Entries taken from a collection
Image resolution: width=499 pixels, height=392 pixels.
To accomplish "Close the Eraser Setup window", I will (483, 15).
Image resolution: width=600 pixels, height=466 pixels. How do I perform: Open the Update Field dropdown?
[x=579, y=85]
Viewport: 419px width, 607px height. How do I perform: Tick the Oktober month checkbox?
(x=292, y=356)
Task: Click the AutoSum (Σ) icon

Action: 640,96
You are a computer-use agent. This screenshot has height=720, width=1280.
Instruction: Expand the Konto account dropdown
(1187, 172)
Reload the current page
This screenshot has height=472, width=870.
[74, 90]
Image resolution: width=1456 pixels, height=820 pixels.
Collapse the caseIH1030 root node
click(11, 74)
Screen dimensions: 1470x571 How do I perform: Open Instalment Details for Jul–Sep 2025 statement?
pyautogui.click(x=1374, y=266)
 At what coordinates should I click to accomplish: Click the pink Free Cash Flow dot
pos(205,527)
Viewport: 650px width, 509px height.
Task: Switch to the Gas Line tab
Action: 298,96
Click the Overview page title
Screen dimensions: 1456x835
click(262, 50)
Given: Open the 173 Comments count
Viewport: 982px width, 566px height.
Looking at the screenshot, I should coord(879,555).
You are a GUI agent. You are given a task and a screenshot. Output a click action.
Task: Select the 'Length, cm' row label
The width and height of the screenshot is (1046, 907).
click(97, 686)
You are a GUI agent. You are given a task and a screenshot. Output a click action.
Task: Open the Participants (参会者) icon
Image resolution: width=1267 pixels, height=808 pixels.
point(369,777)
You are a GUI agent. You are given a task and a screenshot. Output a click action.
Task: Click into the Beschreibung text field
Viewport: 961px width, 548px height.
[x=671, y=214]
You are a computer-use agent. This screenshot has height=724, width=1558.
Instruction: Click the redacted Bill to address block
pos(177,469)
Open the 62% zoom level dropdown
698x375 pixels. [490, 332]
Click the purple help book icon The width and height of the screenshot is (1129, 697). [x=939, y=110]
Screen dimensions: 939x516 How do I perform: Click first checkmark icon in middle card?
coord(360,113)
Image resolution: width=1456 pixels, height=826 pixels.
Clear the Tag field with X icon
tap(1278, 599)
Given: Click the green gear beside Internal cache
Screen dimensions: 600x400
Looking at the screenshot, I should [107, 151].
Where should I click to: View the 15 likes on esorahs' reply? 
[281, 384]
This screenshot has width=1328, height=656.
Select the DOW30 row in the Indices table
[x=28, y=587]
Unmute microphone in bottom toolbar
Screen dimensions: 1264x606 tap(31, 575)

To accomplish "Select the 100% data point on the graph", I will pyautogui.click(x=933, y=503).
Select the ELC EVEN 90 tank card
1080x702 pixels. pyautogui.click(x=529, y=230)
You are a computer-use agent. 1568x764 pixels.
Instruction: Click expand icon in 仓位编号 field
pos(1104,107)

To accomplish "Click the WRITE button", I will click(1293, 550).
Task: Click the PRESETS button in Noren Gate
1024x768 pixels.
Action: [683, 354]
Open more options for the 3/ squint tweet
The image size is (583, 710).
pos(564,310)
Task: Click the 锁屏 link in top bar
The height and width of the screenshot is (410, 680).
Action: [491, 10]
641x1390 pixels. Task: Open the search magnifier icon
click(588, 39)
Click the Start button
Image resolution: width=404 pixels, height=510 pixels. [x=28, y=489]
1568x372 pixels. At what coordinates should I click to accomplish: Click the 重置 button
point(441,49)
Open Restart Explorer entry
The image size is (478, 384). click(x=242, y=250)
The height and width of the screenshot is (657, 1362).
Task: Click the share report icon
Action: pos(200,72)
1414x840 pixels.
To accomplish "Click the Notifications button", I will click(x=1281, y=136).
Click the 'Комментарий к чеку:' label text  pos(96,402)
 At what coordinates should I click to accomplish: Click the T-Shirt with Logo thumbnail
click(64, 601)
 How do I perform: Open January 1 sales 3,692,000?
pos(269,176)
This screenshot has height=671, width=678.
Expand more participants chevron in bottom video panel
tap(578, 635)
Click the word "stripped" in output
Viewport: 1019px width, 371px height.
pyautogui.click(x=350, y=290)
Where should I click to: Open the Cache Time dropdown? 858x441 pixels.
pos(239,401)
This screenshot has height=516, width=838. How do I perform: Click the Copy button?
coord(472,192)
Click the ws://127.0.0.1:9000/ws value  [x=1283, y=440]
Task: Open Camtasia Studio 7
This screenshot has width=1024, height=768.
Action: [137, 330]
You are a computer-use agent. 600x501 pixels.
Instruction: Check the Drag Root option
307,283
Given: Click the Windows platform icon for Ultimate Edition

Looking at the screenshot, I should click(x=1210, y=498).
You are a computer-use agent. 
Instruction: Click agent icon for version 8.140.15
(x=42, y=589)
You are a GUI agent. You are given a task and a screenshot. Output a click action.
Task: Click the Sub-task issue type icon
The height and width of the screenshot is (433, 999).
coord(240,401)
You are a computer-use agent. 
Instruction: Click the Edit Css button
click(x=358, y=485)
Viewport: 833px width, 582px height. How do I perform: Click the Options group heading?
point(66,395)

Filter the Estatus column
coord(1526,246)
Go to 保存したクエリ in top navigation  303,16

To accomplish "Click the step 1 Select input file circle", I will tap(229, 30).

### Instructions to follow
Write only the number of lines in the data above that include "computer".

### Answer to this exercise
6